Industry Updates

Crypto ETP investors buy the dip following China digital asset ban

Inflows into digital assets hit $95m in the past week

Theo Andrew

a group of gold coins on a keyboard

Crypto exchange-traded products (ETPs) recorded inflows of $95m last week as investors looked to capitalise on falling crypto prices following China’s crackdown on digital currencies.

The two largest coins, bitcoin and ethereum, saw their value fall by 8.5% and 9.8% respectively at their low points on Friday 24 September, as Chinese regulators placed a blanket ban on crypto transactions and mining.

Undeterred, investors used the dip as a buying opportunity, investing $50m into bitcoin and reversing the negative investor sentiment seen over the past two quarters, marking only the fourth week of positive flows from the last 17.

Ethereum recorded inflows of $28.9m via digital asset investment products, according to flows data from crypto ETP provider CoinShares.

Commenting on the flows, James Butterfill, investment strategist at CoinShares, said: “Sentiment has remained relatively buoyant for ethereum as the amount staked to the Eth2.0 progresses.

“By our estimates, 6.6% of Ethereum is staked to Eth2.0, with growth in staking essential for investor sentiment, as investors see it as a potentially environmentally alternative to other proof-of-stake digital assets.”

Elsewhere, solana ($3.9m), cardano (£2.6m), polkadot ($2.4m) and multi-asset crypto baskets ($6.4m) all recorded inflows. The flows into solana and polkadot represent 4.5% and 3.2% of their entire assets under management (AUM), according to CoinShares.

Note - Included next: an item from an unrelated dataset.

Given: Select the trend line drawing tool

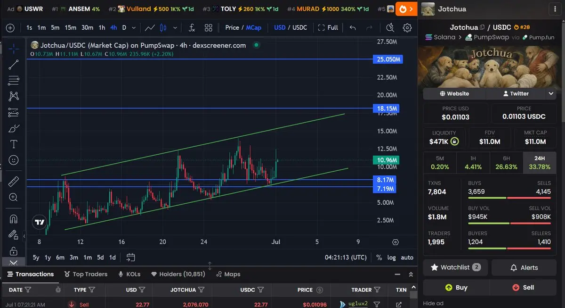Looking at the screenshot, I should [14, 65].
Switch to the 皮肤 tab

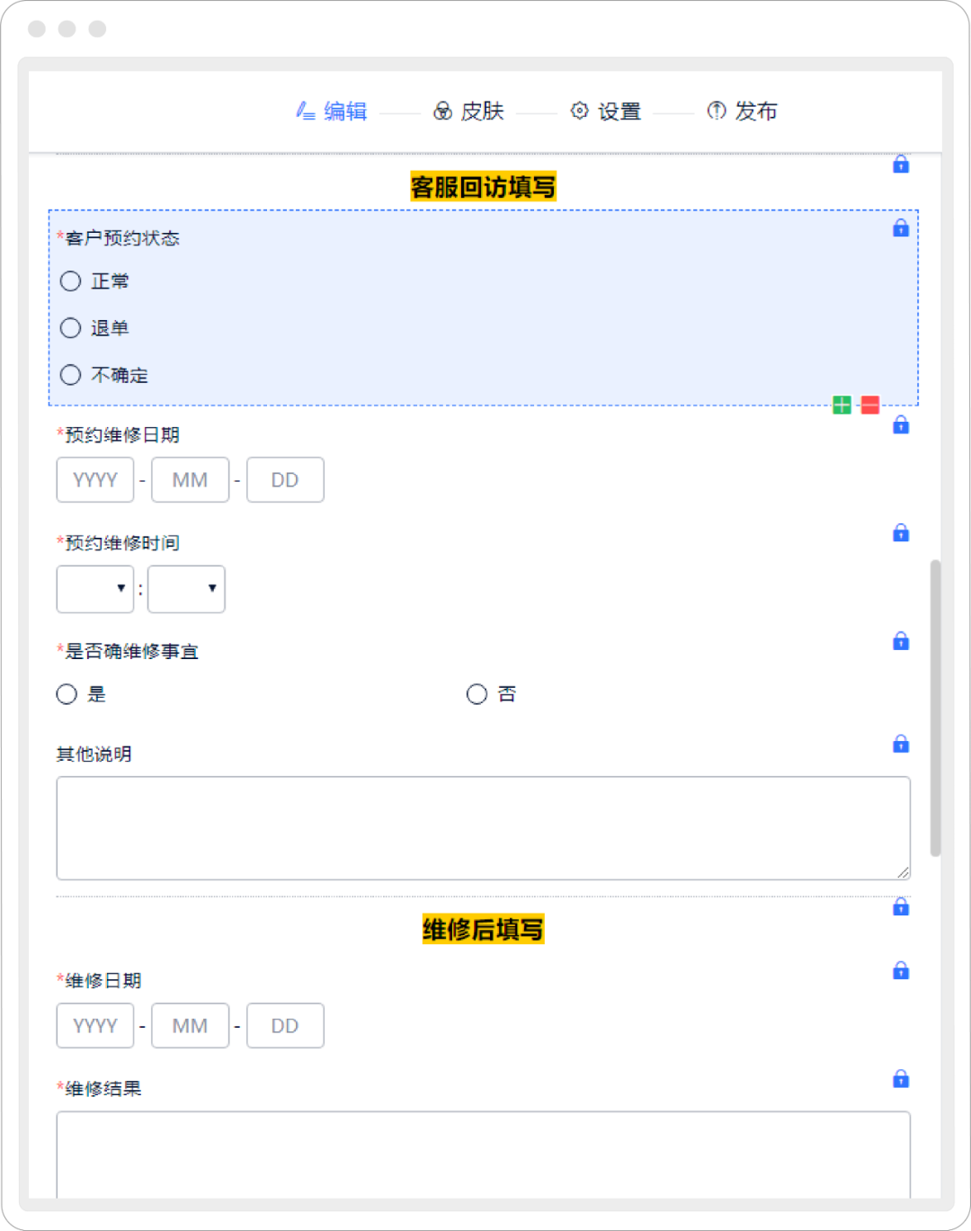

CoinShares’ ETP range accounted for $25.4m of the inflows while providers 21Shares and Purpose recorded $22.1m and $21.5m inflows, respectively.

Europe has continued to see a plethora of crypto ETPs launched over the past month. Last week, 21Shares joined VanEck in listing non-bitcoin and ethereum crypto ETPS on the Deutsche Boerse as the German regulator continues to ease restrictions on digital assets.

In May, China banned financial institutions and payment companies from providing cryptocurrency services following similar bans in 2013 and 2017.